What is a situational coach?
In business, coaching is a key enabler for individuals and teams to reach their full potential. But just as in sport, where the most talented players do not necessarily make the best coaches, business leaders often need to develop the skills required to be good coaches to their teams. Situational coaching is a key element of an effective transformational programme, aiming to provide a safe and supportive environment to guide leaders through their own personal development journey in the context of their daily activities. The practice supports leaders to become role models for Lean, giving leaders an opportunity to reflect on their own behaviours and identify key points that can make a difference. In that way, situational coaching can close the gap between Lean tools and Lean thinking.
Cascading the coaching model
A cascaded coaching model takes the Lean behaviours passed on by external coaches through the situational coaching process, transferring them throughout the leadership hierarchy. By advising senior leadership, external consultants can develop an organisations’ internal coaching capability and ensure that improvements are passed down and tangible benefits are being realised.

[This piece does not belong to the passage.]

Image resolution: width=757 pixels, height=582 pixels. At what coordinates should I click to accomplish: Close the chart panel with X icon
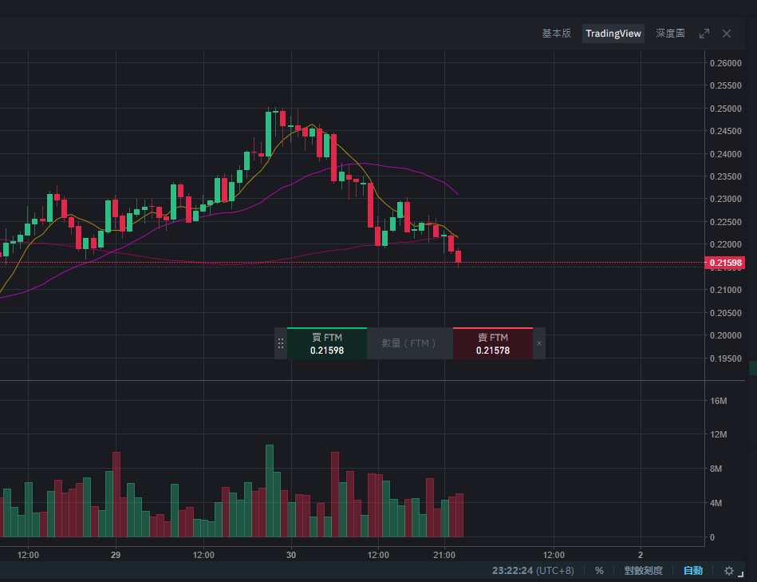727,34
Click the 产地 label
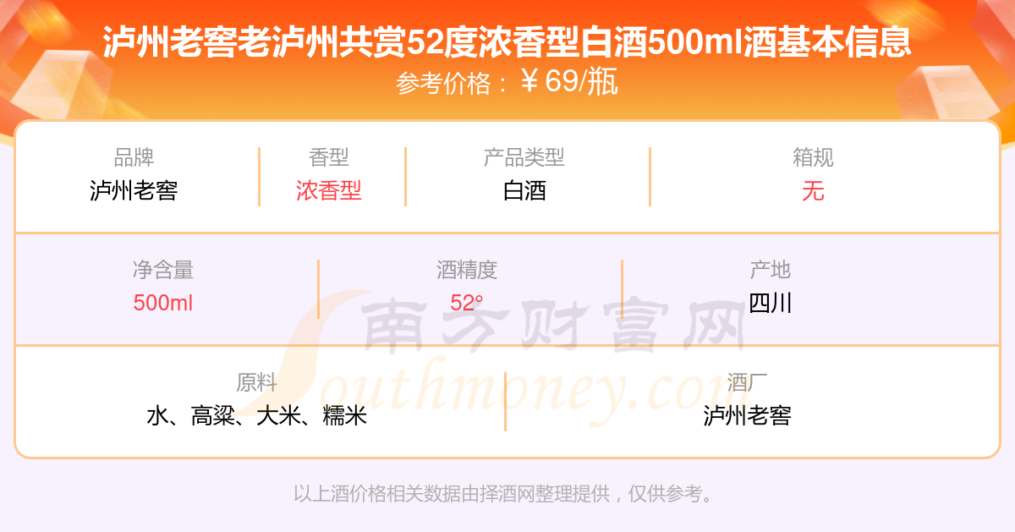The height and width of the screenshot is (532, 1015). (770, 270)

It starts with deep and narrow coaching, with potential coaches within the organisation identified based on both their knowledge of Lean and their ability to coach and mentor others. Specific training and on-the-job support should be provided as required for client coaches to start to connect the layers within their organisation. Once the right behaviours are established in this narrow ‘cross-section’, coaching can then spread across the organisation, firstly adding more teams and then more departments until each leader in the organisation has received the required dedicated coaching support.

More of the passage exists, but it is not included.